Poetry Shortlist 2011

‘The Space Between’ – Emilie Collyer

‘I Am The Lion on the edge of your bed…’ – Nathan Curnow

‘Remembering Laszlo’ – Greg Piko

‘Night Music’ – Kristen Roberts

‘Washington NYE’ – Anna Ryan-Punch

‘Half Empty’ – Marian Spires

‘Giraffes’ – Valerie Volk

As per our usual methods of torture here at page seventeen, we will not be revealing the winners and runners-up just yet. That’s the juicy bit left for our launch. Date and place are TBA on the launch at this point in time, but suffice to say that it will be early November and that it’s going to be a blast.

To everyone that made the shortlist, congratulations and I hope to see you at the launch. For all those who missed out this year, don’t be discouraged, and I hope to see you at the launch. Hell, anyone who’s stumbled onto this site from a writers blog or random facebook link, I hope to see you – wait for it – at the launch!

A big thank you to everyone who sent in work for the competitions. There’s always plenty of material that just misses the mark, that has a moment of bad luck and bows out without specific commendation. So, to anyone who didn’t get a story or poem into this shortlist: please keep sending your work out, whether it be to us or to the next available competition you come across.

Posted in News at September 7th, 2011. No Comments.

Tick Tock …

The end of the submission window must feel very close this side of the seasons. We begin winter and we begin the home stretch for those of you who have been chiseling away at your prose and preparing your entry to the page seventeen smorgasbord.

So, if you have a short story or poem that you think we’ll like, send it in to our competition and it might net you some prize money (and publication to boot). If you have a photo that you think will look good on the front cover of Issue 09, send it in and that fancy might become fact.

And don’t forget about our inaugural non-fiction component, revolving around the ‘Craft of Writing‘ theme. It can be a feature piece on the Emerging Writers’ Festival, or National Young Writers’ Month, or a particularly illuminating workshop.

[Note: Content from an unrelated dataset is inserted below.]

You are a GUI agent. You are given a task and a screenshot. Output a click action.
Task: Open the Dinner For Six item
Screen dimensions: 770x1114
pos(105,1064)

It may be an interview with a writer or ambassador for writing and publishing. It may be a reflective piece on your own experiences with the craft of writing. There are a lot of angles that can be taken for this theme. So if you have a piece, or even just a pitch, then submit@pageseventeen.com.au is ready to receive.

***

Got some free time this Sunday? Come down to Page Parlour at Federation Square. It caps of the Emerging Writers’ Festival and is a fantastic little market of magazines, journals and small presses. Of course, page seventeen will be there as well. So, I hope to see you there.

Posted in News at June 2nd, 2011. 3 Comments.

Nearly that time …

Only one week to go until the submission window opens … hope everyone’s getting just a little bit excited!

You’ll find the guidelines and entry forms for 2011 now available at Downloads. Also, our Submit page has been updated with details for Issue 09.

We also have our competiton running as usual:

The judge for the short story is none other than Tiggy Johnson, former editor of page seventeen. For poetry it’s Wendy Fleming, currently the acting president of the Melbourne Poets Union. For the cover competition we have Blaise van Hecke, of Busybird Design.

Don’t forget we have a new non-fiction section running – the theme is ‘The Craft of Writing’. Remember that this theme does not affect any fiction submissions or cover competition entries. See our submission details for more information.

So, lock and load for next week, everyone! We still accept email submissions for our general, non-comp entries at submit@pageseventeen.com.au. Postal entries have a new destination:

PO Box 8078, Tottenham, VIC 3012

Any questions at all, don’t forget about our enquiry line, enquire@pageseventeen.com.au.

Posted in News at April 8th, 2011. 3 Comments.

Guest review: Tully Hansen on Sean M Whelan and the Interim Lovers’s ‘Softly and Suddenly’

Softly and Suddenly

by Sean M Whelan and the Interim Lovers

Softly and Suddenly sees Melbourne poet and performer Sean M Whelan reunited with long-time collaborator Andrew Watson and band – The Interim Lovers – to produce an album that settles somewhere between post-rock record and spoken word CD. In a series of six Fits we are presented the story of Ballard and Betsy, two inner urban Melburnians in the throes of a surreal affair, whose tale unfolds against the Lovers’ backdrop of sparse guitar, percussion and keening violin. Together Whelan’s words and Watson’s music carry the listener along in undulating waves towards the album’s haunting close.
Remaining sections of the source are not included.